Opera House, La Crosse

"Mr. Clements [sic] opened his budget of fun with “King Sollermunn,” the sketch printed in the January Century. Next he gave his queer experiences with the German noun, illustrating with the “Tragic Tale of a Fishwife.” This brought an encore to which he responded with the sketch of the stammering man who “cured himself” by whistling. His third number was “A Trying Situation” somewhat improved from a sketch in his “Innocents Abroad.” Again there was a recall, and he related the story of how the old salt shook hands with the governor.

Market Hall, St Paul, MN

Sam wrote from St. Paul to Livy, who’d asked if Pond ever failed to mail his letters. Sam didn’t think so and told the story of Orion taking one of his letters to the post box and when he got there forgetting why he’d gone, returning with the letter still in his pocket.

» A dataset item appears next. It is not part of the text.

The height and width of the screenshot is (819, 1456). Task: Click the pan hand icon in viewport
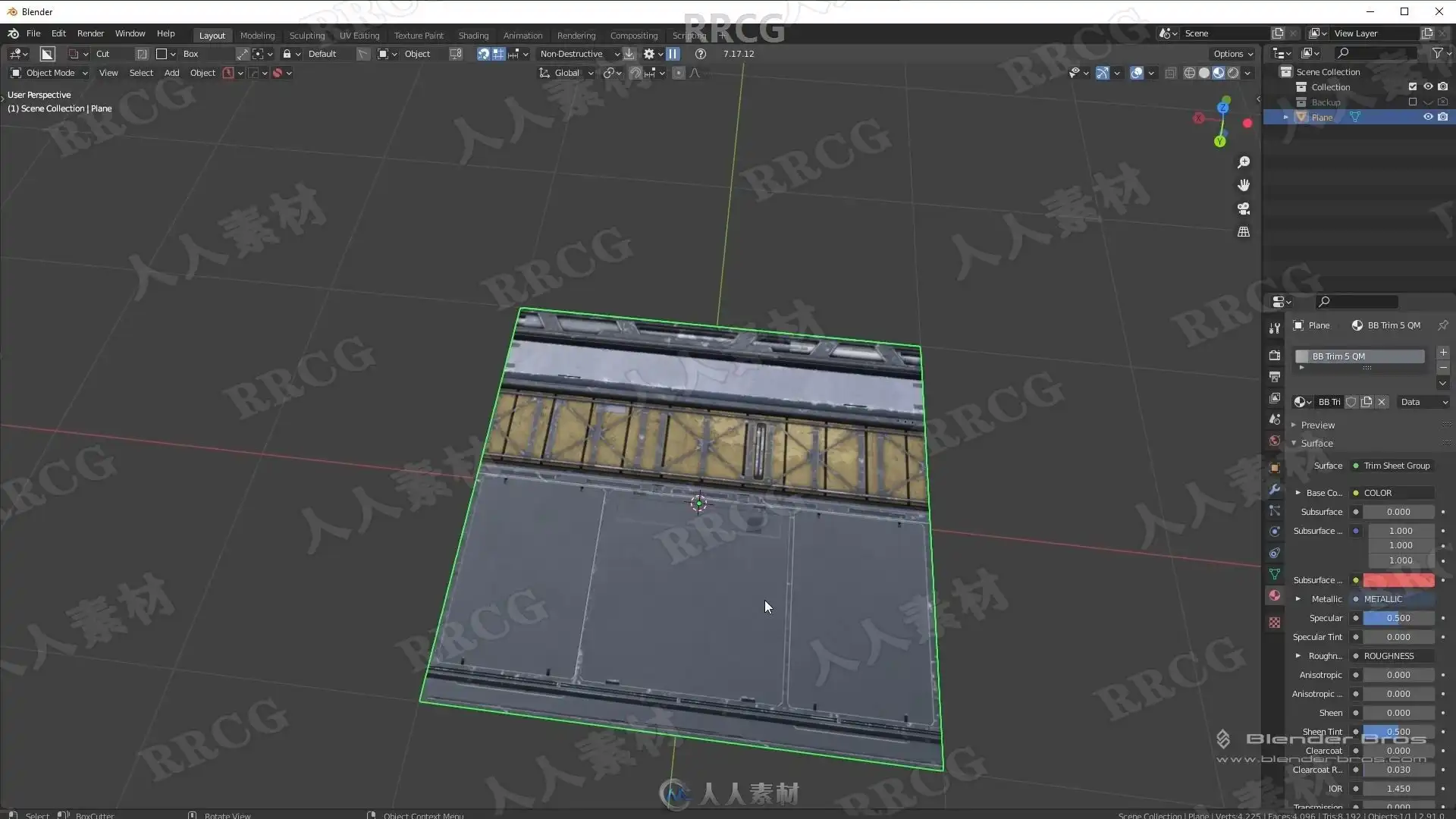[1244, 185]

Grand Opera House, Minneapolis, MN

See Touring with Cable and Huck for review.

Philharmonic Hall, Winona, MN

Winona Daily Republican; Jan 27, 1885

Innocents Abroad.

Mark Twain and Geo. W. Cable

First Methodist Episcopal Church of Madison, WI

“Ozias seems to have had a heart attack at Madison; nevertheless he accompanied the tour to Milwaukee, where he took to his bed. At this point a tug of war began between Clemens and J.B.Pond. The major wished to remain snugly ensconced at the Everett House in New York, but like most men, he lacked the force of character necessary to hold out against Clemens.” (pg 52 Cardwell)

See Touring with Cable and Huck for review.

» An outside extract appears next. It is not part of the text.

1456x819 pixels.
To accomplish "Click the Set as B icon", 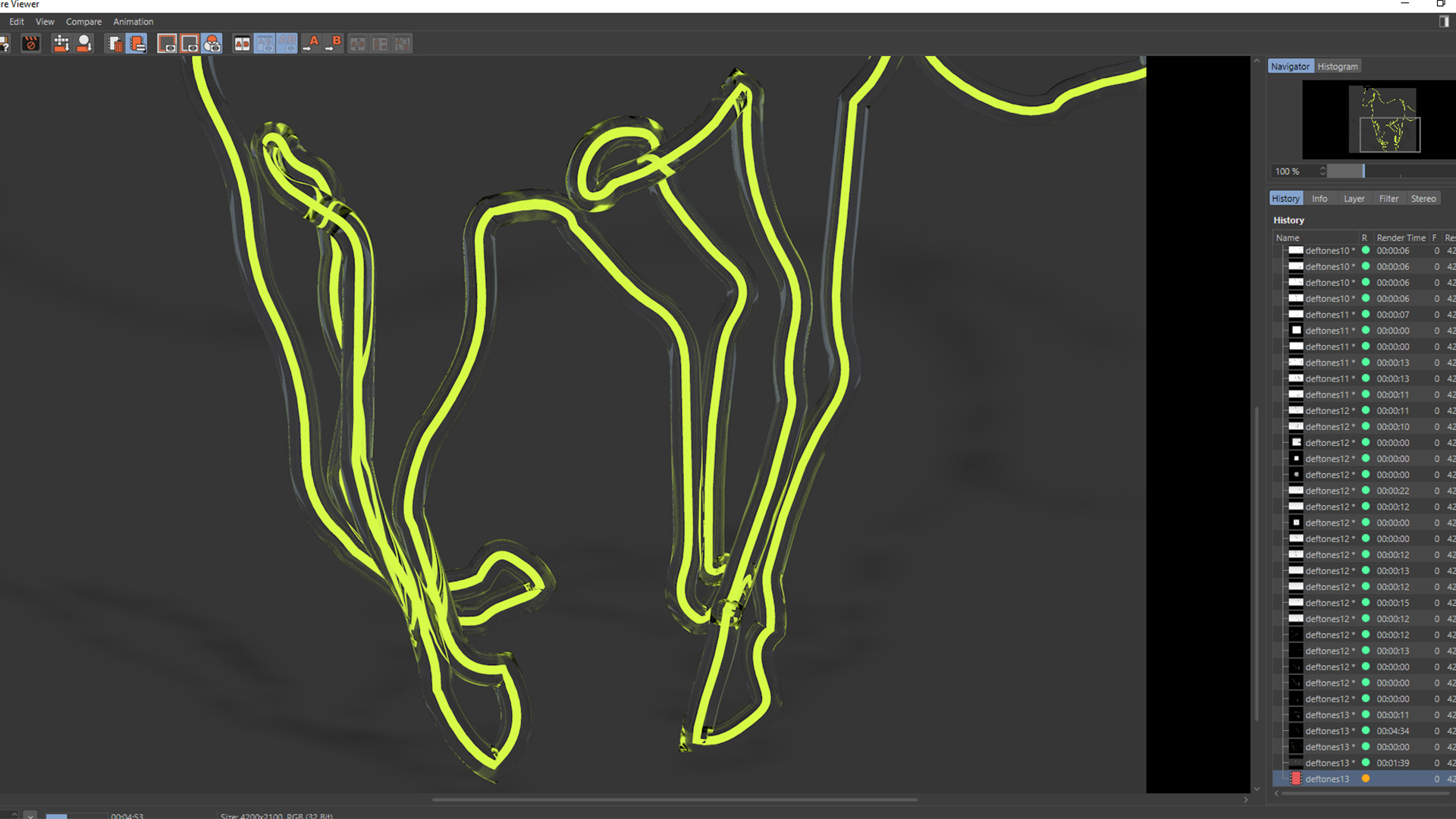I will coord(334,44).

Academy of Music, Milwaukee

See Touring with Cable and Huck for review.

Opera House, Rockford, IL

Sam and Cable gave a reading in Rockford, Illinois. Ralph Emerson and wife wanted Sam to “camp in their house, which is the best one in town (Rockford), but” he had to leave at 11 P.M . in a freight train [Jan. 31 to Livy, MTP].

Burtis Opera House, Davenport, IA

From Davenport, Iowa, Sam wrote of his recent travels to Livy: “...struck a sleeping-car train at 12.30 [A.M.], but did not go to bed, as we had to change cars at 2. 40. Did it, slept till 6, when we reached Rock Island; then Cable & I walked up through the town & over toward this place, when a sleigh overtook & we rode” [MTP].